Recall that there are twenty different proteins. Let’s let a given protein be represented by a simple sequence of amino acids and let the aminos be represented by letters of the alphabet. Consider 3 different proteins – pretending that these proteins are only 10 amino acids in length, instead of the usual several hundred.

Protein 1: A D C D E F B H I J
Protein 2: A B C D E F G H I J
Protein 3: A B B D E F G H I H

How can we quantify the differences among these proteins. Here’s a simple way. Protein 1 differs from Protein 2 in two locations. We can say that they are 20% divergent. Protein 2 differs from Protein 3 in two locations. So they are also 20% divergent. Protein 1 and Protein 3, however, are 40% divergent.

If these proteins provide similar functions in 3 different species, the evolutionist might postulate that the gene for Protein 2 (let’s call it “Gene 2”) mutated into the other two proteins and so there might be some evolutionary lineage. He might also postulate that Gene 1 mutated into Gene 2 which later mutated into Gene 3.
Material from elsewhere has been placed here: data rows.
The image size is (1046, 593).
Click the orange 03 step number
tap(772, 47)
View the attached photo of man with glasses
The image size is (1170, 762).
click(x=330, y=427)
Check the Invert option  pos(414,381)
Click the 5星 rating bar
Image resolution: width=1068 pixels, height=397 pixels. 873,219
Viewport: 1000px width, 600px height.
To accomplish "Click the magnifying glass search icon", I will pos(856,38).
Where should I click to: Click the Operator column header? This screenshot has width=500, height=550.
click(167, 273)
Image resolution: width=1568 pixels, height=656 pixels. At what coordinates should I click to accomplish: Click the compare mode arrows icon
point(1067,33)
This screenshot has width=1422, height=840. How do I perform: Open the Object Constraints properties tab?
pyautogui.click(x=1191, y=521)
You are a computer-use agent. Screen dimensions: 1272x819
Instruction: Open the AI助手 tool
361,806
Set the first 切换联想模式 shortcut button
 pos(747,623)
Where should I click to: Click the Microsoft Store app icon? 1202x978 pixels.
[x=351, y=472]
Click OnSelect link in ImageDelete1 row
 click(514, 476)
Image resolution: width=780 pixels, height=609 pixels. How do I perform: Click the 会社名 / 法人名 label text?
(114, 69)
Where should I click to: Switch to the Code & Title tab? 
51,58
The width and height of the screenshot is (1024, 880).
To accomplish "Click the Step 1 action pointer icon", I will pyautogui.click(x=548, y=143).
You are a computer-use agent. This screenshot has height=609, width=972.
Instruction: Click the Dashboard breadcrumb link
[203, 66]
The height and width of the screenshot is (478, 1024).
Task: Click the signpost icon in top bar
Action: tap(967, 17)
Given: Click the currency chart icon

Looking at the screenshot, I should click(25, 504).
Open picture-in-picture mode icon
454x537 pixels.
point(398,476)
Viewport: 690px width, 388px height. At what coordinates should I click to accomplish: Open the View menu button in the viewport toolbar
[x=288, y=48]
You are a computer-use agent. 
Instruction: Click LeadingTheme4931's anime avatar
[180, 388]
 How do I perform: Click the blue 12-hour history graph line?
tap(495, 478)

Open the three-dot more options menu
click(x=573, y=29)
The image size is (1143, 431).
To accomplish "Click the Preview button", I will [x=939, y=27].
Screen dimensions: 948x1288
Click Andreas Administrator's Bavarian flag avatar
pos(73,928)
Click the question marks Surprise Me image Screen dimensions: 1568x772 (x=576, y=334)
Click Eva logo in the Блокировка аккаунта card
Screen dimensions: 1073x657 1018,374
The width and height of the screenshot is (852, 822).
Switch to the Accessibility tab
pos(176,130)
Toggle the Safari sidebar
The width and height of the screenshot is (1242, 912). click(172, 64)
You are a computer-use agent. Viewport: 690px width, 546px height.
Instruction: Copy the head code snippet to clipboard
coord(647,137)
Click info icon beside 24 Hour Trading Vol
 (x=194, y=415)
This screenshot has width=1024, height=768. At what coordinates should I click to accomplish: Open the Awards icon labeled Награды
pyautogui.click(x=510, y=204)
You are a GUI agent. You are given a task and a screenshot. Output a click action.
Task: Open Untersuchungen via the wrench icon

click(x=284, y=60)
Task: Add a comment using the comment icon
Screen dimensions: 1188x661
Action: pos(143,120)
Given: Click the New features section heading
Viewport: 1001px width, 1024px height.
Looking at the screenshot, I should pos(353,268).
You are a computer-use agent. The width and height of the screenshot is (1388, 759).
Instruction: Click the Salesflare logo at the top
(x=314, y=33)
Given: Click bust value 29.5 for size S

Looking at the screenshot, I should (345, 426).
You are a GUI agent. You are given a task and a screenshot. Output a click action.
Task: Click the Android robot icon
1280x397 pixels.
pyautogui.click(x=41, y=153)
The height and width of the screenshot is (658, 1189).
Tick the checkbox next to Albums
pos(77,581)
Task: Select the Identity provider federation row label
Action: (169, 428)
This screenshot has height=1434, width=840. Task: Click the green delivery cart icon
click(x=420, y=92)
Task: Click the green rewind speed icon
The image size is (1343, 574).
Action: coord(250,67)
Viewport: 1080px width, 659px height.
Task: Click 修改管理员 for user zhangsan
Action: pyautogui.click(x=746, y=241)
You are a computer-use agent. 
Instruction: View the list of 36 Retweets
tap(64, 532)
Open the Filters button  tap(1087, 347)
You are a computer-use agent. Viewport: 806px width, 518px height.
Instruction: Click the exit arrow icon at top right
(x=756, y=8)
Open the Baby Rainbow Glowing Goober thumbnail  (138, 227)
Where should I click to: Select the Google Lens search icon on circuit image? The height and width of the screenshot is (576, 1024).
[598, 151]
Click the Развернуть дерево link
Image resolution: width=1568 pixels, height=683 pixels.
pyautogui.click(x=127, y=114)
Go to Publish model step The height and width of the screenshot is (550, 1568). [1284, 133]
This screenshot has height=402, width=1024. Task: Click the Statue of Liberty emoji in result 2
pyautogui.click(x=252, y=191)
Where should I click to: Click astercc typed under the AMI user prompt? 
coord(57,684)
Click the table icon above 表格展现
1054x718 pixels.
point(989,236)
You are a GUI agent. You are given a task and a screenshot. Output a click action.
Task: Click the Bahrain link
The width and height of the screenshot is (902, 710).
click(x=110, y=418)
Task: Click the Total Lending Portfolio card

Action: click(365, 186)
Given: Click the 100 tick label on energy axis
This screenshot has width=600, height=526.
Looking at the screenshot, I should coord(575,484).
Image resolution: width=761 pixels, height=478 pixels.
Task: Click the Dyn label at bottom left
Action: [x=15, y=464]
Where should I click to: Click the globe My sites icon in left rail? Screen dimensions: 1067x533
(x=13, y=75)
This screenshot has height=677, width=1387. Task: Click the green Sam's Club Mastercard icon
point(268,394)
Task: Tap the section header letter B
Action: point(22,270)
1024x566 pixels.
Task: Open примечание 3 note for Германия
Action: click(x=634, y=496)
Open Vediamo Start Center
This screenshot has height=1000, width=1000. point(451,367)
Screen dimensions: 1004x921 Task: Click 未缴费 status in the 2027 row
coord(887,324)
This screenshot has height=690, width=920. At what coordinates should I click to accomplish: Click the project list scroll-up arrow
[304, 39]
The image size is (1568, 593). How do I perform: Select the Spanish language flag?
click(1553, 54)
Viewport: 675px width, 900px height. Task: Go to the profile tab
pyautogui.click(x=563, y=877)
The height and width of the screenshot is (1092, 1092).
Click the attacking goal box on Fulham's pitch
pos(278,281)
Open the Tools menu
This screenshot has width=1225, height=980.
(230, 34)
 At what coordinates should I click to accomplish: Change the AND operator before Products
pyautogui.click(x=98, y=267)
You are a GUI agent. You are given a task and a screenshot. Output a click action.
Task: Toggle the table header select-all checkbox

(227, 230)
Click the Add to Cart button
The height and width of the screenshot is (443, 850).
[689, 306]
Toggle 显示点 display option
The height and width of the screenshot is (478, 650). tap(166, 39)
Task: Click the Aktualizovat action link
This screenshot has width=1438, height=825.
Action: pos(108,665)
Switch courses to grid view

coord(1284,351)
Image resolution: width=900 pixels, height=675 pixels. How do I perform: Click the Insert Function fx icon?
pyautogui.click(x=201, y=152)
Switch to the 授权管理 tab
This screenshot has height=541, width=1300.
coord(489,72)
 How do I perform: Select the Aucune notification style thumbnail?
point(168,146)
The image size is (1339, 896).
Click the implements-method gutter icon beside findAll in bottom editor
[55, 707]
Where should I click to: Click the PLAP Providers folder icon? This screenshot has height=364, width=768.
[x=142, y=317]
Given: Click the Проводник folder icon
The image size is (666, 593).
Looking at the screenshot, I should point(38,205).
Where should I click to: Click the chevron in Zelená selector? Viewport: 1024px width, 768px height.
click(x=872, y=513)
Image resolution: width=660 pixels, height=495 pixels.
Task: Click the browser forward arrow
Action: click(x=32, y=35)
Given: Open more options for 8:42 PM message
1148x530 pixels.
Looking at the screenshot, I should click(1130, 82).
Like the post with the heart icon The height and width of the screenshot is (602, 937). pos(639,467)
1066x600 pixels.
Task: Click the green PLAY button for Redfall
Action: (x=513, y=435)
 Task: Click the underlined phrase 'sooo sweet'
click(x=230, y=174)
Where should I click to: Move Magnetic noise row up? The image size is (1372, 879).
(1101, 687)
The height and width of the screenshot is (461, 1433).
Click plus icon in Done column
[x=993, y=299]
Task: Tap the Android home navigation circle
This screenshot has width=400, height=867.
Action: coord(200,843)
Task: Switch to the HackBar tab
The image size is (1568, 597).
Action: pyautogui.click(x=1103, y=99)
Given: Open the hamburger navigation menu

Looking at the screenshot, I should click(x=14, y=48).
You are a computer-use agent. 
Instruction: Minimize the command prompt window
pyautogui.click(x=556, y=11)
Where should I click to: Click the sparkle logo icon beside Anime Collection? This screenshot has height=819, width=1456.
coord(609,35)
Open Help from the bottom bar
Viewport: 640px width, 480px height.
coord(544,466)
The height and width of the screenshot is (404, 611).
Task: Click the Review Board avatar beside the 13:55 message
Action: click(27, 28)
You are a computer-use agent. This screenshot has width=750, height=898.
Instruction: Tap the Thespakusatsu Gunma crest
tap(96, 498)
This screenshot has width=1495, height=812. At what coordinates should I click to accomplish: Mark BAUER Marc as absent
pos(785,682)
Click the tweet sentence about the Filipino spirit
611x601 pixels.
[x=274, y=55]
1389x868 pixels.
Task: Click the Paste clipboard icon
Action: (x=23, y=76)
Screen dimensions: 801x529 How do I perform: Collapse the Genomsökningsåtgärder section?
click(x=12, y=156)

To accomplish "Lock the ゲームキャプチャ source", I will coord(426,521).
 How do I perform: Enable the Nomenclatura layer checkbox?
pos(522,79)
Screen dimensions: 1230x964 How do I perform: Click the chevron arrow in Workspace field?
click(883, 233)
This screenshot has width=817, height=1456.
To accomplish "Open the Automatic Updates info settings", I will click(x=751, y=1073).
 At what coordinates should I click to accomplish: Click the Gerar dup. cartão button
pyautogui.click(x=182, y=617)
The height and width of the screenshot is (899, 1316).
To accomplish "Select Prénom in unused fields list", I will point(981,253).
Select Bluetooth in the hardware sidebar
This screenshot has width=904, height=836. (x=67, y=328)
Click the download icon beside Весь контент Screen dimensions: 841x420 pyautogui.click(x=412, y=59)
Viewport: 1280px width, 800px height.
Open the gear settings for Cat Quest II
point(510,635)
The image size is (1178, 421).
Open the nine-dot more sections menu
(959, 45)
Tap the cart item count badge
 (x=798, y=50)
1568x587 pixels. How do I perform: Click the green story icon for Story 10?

This type of analysis on a much larger scale for real animals has produced some nasty surprises. Not surprising, typically, is the size of the divergences. The haemoglobin molecules for man and dog diverge by 20%. Between man and carp the difference is 50%. What’s interesting is that identifiable sequences are isolated and distinct from one another. There are no intermediate sequences or group of sequences, such as we saw in our simplistic Protein 2 above.

For example, insects and vertebrates differ in their cytochrome C protein by typically 20-30%. There are no vertebrate groups that can serve as any type of a link intermediate between the two. The “percent distances” are fairly uniform. This pattern of evidence occurs across nature. A classification system of organisms based on these ideas would not show a hierarchy, but rather a collection of separate islands – reminiscent of separate Biblical “kinds”!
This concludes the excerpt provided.